Contrariando um silenciamento indevido por parte de certa comunicação social (o tema diz respeito a quase dois milhões de cidadãos portugueses bem como aos que já tomaram consciência de que a pobreza dos outros também lhes diz respeito!) entendemos ser nosso dever cívico e de fraternidade cristã reproduzir na íntegra o manifesto dos pobres deste País que foi divulgado no passado domingo, aquando da celebração do 1º Dia Mundial dos Pobres, instituído pelo Papa Francisco.
Não se trata de mais uma análise estatística, mas um grito que merece ser escutado não só com a mente mas também com o coração.
Manifesto dos Pobres
Por favor, não nos “roubem a esperança”: a esperança num futuro melhor, com mais justiça e solidariedade, num mundo mais unido, pacífico e fraterno. A esperança de que acabem todos os preconceitos e discriminações, que haja emprego para quem precisa, que sejamos bons uns para os outros, que a compreensão seja a base das nossas relações humanas, que haja oportunidades para todas e todos os que as procuram.
Estes são os nossos desejos, de pessoas atingidas pela marginalidade a que nos votam tantos e tantas, com os seus gestos, atitudes e modos de vida.
Mas não deveria ser assim. Não tem de ser assim. Gostaríamos que essas pessoas se sentissem mais nossos irmãos e irmãs.
Estamos gratos ao Papa Francisco por ter instituído este Dia Mundial dos Pobres. E agradecemos o seu pedido de perdão que ele nos dirigiu, há um ano, no encontro que teve connosco, em Roma, e reiterou esta semana, quando disse que muitas vezes nem sequer se olha para nós.
Concordamos com o Papa Francisco que é difícil identificar claramente a pobreza. Muitas vezes, nós somos reduzidos a números e estatísticas. Mas nós temos nome, rosto, vidas e anseios como toda a gente.
Queremos que nos estendam a mão, que nos abracem, que nos ajudem a romper o círculo da solidão em que nos enredaram.
Não gostaríamos de receber apenas uma esmola de vez em quando.
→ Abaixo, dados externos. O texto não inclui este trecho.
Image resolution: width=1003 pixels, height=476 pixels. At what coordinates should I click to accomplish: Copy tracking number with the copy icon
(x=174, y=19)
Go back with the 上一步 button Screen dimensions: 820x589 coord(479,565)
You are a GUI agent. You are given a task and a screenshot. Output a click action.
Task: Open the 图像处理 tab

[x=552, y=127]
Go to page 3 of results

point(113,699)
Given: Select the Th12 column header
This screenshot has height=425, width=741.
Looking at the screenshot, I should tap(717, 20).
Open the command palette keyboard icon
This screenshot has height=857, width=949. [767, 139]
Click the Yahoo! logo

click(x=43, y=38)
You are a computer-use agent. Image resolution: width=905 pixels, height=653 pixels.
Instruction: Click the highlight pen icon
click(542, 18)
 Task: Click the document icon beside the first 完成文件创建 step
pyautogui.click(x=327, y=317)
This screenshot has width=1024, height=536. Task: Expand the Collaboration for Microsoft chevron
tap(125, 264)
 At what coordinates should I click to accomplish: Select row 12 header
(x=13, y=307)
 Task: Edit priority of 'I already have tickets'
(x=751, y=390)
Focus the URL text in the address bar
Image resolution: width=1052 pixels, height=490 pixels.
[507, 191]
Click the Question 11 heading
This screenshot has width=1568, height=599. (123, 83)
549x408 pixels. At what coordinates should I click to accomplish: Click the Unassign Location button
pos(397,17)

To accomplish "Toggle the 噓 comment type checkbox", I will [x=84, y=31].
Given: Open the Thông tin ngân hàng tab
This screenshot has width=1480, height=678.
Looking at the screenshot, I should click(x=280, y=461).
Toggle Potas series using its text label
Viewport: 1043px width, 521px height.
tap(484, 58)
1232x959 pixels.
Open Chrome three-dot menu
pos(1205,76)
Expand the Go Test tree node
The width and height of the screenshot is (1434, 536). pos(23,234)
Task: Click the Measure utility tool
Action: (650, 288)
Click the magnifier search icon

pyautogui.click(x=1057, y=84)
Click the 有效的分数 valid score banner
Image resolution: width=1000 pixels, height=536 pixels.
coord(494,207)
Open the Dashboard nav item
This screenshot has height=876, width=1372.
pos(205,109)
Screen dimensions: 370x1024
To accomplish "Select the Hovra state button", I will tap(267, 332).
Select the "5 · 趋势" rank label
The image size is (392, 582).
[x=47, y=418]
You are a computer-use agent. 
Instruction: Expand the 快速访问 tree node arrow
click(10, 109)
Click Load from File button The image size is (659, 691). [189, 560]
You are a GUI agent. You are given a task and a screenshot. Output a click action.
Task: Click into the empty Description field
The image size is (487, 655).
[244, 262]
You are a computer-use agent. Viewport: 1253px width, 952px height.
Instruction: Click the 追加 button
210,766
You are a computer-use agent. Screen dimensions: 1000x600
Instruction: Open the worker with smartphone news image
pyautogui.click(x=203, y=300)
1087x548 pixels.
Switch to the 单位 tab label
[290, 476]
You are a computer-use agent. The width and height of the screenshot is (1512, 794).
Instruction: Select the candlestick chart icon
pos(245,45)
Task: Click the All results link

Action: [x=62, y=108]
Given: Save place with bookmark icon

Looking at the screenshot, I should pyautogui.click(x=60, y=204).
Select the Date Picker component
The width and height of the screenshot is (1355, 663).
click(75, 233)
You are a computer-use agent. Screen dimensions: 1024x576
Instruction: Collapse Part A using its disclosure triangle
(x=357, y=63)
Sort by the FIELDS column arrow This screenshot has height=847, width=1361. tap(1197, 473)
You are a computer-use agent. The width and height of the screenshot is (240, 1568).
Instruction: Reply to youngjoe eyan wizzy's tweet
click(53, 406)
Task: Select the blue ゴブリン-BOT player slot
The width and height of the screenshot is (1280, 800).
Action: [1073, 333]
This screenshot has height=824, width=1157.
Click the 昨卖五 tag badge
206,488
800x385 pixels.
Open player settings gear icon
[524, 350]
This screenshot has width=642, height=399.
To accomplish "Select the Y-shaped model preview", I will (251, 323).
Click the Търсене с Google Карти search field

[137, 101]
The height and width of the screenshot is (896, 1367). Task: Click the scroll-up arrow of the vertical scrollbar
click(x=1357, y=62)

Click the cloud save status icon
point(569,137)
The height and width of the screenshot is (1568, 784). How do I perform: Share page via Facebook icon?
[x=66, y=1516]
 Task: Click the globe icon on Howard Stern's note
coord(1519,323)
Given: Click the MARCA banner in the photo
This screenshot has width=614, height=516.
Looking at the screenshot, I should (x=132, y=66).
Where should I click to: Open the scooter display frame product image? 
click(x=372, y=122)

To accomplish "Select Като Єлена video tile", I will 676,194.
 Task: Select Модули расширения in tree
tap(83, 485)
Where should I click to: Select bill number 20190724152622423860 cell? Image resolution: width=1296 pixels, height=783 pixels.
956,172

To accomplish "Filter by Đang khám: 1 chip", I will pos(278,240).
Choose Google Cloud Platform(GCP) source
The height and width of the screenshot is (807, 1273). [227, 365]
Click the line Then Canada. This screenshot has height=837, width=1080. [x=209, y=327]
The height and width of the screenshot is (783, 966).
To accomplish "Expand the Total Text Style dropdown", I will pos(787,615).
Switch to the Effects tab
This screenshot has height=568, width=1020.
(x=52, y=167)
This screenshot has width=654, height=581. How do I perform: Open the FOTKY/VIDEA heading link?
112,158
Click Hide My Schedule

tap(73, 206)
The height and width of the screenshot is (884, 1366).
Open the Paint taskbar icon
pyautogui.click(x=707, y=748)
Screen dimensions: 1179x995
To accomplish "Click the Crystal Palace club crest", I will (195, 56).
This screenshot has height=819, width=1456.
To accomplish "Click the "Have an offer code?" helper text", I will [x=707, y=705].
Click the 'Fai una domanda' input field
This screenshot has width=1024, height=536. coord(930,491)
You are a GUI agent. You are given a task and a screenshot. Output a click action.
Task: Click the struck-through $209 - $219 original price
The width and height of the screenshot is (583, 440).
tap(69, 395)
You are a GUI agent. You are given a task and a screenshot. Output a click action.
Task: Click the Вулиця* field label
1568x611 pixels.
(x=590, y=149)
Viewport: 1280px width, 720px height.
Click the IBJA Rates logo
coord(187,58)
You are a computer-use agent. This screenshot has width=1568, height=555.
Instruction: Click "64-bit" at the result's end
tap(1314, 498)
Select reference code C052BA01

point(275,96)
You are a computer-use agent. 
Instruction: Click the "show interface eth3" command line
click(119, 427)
Sem dúvida que ela, mesmo não resolvendo o problema, ajuda-nos a mitigar a fome. Mas gostávamos também que a dessem olhando-nos nos olhos. Que nos perguntassem porque sofremos e o que nos dói, que quisessem mesmo encontrar-se connosco.
Somos pessoas marcadas pelo sofrimento, pela marginalização, pela opressão, pela violência, pela privação da liberdade e da dignidade, pela ignorância e pelo analfabetismo, pela falta de trabalho e de cuidados de saúde, pelo tráfico e pela escravidão, pelo exílio e a miséria, pela migração forçada.
Somos mulheres, homens e crianças que, como diz o Papa, são “explorados por vis interesses, espezinhados pelas lógicas perversas do poder e do dinheiro.”
Vivemos nesta condição, porque nem sempre temos capacidade de aproveitar as oportunidades que nos são proporcionadas, nem tivemos, na altura certa, quem nos ajudasse a alcançá-las. Mas também somos vítimas da riqueza descarada que se “acumula nas mãos de poucos privilegiados, frequentemente acompanhada pela ilegalidade e a exploração ofensiva da dignidade humana”, como também diz o Papa.
Por isso, ajudem-nos a acreditarmos em nós para que não fiquemos inertes ou resignados e resignadas. Para que a pobreza não iniba o espírito de iniciativa dos mais jovens de nós, quando procuram trabalho, nem nos deixe anestesiados – a nós, os que sofremos, e a todos os que, com a sua inércia, nos fazem sofrer.
Queremos que todos lutem por uma nova visão da vida e da sociedade. Não queremos servir apenas para campanhas eleitorais de quem nos esquece no dia a seguir. Não queremos servir apenas para confortar consciências e ser objeto de orações que, como diz o Papa, correm o risco de ser palavras vazias que não transformam as nossas vidas.
Mas queremos, sobretudo, que ponham em prática novas formas de vida, na economia e na política, que acabem com a nossa pobreza e a nossa marginalidade.
Queremos que este primeiro Dia Mundial dos Pobres seja uma oportunidade para o compromisso sério de todos em ordem à mudança da história, gerando verdadeiro desenvolvimento, escutando o grito de todos os marginalizados para os reerguer desse estado.